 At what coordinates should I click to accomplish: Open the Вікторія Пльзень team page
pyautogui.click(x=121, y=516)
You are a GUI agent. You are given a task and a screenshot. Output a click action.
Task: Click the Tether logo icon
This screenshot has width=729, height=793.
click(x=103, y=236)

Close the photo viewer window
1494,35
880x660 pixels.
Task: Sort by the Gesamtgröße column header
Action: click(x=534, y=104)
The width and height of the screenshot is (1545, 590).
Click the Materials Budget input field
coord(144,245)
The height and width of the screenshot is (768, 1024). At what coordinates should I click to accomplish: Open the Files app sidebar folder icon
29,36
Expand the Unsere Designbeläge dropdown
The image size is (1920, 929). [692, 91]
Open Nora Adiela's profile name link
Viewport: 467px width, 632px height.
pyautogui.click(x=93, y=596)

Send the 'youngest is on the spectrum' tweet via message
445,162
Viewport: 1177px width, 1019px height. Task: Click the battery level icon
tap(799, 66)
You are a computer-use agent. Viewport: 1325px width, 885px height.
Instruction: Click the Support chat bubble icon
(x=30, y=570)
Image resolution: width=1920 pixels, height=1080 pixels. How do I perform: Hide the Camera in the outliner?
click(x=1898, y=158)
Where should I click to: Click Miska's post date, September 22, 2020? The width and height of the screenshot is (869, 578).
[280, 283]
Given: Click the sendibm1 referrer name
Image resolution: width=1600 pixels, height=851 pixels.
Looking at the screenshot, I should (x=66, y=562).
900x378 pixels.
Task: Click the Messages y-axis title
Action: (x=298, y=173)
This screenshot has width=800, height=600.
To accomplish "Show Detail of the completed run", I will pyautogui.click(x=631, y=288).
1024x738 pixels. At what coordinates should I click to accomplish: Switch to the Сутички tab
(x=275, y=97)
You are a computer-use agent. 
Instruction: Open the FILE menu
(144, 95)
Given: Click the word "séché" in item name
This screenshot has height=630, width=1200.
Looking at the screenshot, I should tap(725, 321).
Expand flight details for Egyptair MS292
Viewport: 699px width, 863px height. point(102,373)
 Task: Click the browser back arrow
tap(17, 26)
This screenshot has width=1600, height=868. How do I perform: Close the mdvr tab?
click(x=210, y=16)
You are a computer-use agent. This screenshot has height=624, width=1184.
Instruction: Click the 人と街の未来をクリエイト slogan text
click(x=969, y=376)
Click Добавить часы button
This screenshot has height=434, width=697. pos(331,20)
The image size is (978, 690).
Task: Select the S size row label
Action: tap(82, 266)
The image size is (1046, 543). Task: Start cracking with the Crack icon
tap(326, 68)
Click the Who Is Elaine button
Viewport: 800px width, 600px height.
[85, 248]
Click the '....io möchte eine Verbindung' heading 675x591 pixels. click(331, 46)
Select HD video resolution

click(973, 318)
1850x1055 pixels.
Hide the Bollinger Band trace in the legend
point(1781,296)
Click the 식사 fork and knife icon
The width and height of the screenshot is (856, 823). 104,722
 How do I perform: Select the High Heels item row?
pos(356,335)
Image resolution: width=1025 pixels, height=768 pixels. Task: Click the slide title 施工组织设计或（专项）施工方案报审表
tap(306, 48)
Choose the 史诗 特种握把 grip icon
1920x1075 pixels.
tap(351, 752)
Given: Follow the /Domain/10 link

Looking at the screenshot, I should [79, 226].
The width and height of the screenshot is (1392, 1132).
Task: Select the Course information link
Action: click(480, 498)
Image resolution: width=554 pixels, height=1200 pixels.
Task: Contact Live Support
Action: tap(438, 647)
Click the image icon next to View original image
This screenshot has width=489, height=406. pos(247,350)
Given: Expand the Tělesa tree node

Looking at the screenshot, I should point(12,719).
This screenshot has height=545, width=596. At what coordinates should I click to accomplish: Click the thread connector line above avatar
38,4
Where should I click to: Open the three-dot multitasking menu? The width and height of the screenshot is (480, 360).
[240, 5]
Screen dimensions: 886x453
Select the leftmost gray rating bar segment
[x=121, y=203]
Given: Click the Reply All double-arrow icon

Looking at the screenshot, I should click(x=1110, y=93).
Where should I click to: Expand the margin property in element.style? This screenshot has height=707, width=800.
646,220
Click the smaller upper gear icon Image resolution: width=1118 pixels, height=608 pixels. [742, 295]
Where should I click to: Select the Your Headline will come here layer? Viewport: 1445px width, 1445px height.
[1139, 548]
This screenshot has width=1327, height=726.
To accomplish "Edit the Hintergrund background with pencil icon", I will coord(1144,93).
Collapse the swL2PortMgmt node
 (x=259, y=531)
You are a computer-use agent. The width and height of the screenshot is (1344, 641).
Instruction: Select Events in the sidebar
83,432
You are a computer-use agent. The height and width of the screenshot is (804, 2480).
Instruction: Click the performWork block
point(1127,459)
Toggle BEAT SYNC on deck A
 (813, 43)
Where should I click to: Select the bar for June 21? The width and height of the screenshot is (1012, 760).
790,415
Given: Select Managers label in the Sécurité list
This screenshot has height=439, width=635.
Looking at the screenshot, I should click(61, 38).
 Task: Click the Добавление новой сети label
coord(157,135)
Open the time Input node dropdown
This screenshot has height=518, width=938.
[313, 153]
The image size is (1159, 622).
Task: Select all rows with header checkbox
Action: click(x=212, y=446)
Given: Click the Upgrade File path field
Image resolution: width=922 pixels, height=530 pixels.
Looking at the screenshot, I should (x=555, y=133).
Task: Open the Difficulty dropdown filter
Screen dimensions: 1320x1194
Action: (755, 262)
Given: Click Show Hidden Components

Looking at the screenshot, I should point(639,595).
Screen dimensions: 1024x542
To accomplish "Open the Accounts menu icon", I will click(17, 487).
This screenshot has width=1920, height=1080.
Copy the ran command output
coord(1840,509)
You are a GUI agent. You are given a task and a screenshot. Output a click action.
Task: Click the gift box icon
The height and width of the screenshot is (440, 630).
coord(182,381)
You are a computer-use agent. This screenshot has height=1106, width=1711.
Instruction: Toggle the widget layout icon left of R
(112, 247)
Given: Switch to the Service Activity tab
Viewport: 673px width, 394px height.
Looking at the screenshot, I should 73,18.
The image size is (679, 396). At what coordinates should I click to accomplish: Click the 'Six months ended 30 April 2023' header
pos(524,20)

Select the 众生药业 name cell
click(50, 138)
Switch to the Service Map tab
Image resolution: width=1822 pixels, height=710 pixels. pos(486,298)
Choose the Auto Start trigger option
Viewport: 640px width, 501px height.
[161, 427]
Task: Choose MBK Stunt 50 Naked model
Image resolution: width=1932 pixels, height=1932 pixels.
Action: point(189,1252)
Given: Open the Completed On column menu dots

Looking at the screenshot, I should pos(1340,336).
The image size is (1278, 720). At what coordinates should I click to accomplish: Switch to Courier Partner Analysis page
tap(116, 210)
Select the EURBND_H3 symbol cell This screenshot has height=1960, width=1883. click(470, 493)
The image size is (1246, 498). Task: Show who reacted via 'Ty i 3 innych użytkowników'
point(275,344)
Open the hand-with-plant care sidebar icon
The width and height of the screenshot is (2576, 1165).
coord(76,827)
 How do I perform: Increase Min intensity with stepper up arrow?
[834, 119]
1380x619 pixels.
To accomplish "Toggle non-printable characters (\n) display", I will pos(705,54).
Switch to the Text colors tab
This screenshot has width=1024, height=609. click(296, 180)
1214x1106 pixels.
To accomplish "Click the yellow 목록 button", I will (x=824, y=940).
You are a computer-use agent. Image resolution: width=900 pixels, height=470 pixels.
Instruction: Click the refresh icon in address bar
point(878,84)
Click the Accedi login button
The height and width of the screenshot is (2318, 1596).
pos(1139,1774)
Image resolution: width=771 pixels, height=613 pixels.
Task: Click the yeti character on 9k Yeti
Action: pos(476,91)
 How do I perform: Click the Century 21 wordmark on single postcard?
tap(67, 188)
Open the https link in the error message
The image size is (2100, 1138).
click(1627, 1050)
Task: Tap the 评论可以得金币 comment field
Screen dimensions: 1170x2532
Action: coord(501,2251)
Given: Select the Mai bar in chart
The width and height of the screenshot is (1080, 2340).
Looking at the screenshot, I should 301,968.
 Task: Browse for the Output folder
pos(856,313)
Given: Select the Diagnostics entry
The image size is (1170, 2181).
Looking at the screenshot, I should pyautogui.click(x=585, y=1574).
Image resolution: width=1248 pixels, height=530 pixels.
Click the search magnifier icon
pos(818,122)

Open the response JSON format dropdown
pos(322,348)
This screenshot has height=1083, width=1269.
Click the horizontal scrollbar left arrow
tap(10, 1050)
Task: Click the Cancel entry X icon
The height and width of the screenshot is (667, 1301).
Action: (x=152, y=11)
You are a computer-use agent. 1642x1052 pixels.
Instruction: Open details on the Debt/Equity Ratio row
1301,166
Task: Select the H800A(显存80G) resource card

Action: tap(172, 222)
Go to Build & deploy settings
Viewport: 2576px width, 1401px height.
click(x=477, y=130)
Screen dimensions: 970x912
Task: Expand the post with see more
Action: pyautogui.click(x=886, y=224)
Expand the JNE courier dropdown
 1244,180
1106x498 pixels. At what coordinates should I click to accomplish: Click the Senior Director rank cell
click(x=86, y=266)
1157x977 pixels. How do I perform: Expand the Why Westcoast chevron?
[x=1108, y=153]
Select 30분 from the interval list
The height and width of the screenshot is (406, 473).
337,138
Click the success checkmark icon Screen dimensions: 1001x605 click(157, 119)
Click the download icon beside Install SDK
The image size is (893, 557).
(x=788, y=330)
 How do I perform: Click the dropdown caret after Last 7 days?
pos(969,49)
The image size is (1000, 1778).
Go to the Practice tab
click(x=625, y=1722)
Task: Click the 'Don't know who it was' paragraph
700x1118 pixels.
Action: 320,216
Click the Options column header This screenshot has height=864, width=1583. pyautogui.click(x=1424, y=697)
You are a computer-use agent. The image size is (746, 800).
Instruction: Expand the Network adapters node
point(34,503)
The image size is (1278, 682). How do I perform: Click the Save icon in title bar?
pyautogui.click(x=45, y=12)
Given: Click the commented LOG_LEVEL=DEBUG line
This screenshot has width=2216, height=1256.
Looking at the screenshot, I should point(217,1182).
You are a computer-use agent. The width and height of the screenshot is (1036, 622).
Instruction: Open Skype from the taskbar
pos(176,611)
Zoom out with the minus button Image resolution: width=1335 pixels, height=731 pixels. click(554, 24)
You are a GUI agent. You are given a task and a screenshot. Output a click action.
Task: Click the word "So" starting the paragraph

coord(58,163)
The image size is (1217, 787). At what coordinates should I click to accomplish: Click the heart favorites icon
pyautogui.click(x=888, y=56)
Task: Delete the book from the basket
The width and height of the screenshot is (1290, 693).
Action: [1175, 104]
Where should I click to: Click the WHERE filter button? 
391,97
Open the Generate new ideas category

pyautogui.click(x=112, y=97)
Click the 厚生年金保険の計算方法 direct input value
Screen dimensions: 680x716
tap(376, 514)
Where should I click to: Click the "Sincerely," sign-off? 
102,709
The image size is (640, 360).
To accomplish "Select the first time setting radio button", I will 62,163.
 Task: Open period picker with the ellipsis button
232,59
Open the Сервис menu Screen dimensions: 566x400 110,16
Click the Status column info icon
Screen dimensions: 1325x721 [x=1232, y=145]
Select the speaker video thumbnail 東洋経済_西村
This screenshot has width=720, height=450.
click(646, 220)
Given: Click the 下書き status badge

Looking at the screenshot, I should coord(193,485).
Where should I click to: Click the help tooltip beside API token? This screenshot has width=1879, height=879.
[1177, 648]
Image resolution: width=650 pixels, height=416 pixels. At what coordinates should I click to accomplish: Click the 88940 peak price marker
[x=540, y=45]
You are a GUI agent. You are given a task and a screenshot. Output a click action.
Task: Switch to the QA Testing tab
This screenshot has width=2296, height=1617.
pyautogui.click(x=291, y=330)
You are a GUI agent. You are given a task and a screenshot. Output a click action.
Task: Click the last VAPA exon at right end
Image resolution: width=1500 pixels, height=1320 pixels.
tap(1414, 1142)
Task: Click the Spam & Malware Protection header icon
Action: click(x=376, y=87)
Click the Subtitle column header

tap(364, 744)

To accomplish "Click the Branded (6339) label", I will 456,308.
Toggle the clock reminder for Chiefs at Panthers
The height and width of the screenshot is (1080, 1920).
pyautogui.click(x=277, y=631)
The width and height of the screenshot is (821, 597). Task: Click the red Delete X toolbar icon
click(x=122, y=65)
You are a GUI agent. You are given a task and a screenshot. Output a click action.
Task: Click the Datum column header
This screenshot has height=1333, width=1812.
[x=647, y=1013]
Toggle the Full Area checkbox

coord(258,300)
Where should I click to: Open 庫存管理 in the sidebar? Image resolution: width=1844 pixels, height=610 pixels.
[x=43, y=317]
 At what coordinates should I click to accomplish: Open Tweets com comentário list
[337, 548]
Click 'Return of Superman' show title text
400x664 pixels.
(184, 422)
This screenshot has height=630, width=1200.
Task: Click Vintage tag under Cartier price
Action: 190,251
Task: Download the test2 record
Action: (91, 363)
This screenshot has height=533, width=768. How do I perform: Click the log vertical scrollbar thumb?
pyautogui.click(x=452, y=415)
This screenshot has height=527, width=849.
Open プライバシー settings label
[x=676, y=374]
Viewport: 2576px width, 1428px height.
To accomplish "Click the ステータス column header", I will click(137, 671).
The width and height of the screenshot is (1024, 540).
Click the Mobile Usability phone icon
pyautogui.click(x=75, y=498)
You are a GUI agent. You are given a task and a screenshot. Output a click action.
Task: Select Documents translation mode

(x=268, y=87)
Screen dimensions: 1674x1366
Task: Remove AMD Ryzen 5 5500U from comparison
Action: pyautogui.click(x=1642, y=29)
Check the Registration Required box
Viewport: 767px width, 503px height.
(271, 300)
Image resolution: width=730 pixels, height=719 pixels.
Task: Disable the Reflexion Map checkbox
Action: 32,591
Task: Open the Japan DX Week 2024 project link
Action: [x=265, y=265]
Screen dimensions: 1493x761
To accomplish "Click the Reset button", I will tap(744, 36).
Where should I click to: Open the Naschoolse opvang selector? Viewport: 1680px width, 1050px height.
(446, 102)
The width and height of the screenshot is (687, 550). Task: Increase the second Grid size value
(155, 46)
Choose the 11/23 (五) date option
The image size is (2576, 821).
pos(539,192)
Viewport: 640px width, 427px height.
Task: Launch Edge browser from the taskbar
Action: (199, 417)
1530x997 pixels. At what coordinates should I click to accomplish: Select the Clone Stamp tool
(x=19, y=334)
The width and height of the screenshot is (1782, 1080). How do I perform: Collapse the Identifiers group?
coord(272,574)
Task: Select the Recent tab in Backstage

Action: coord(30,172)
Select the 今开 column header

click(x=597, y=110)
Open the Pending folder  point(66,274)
━━━━━━━━━━━━━━━━━━━━━━━━━━━━━━
• [Do this]:
Copy the records word for word, from the first line through the line containing "will pyautogui.click(x=631, y=288).", including both.

• [Final result]:
 At what coordinates should I click to accomplish: Open the Вікторія Пльзень team page
pyautogui.click(x=121, y=516)
You are a GUI agent. You are given a task and a screenshot. Output a click action.
Task: Click the Tether logo icon
This screenshot has width=729, height=793.
click(x=103, y=236)

Close the photo viewer window
1494,35
880x660 pixels.
Task: Sort by the Gesamtgröße column header
Action: click(x=534, y=104)
The width and height of the screenshot is (1545, 590).
Click the Materials Budget input field
coord(144,245)
The height and width of the screenshot is (768, 1024). At what coordinates should I click to accomplish: Open the Files app sidebar folder icon
29,36
Expand the Unsere Designbeläge dropdown
The image size is (1920, 929). [692, 91]
Open Nora Adiela's profile name link
Viewport: 467px width, 632px height.
pyautogui.click(x=93, y=596)

Send the 'youngest is on the spectrum' tweet via message
445,162
Viewport: 1177px width, 1019px height. Task: Click the battery level icon
tap(799, 66)
You are a computer-use agent. Viewport: 1325px width, 885px height.
Instruction: Click the Support chat bubble icon
(x=30, y=570)
Image resolution: width=1920 pixels, height=1080 pixels. How do I perform: Hide the Camera in the outliner?
click(x=1898, y=158)
Where should I click to: Click Miska's post date, September 22, 2020? The width and height of the screenshot is (869, 578).
[280, 283]
Given: Click the sendibm1 referrer name
Image resolution: width=1600 pixels, height=851 pixels.
Looking at the screenshot, I should (x=66, y=562).
900x378 pixels.
Task: Click the Messages y-axis title
Action: (x=298, y=173)
This screenshot has width=800, height=600.
To accomplish "Show Detail of the completed run", I will pyautogui.click(x=631, y=288).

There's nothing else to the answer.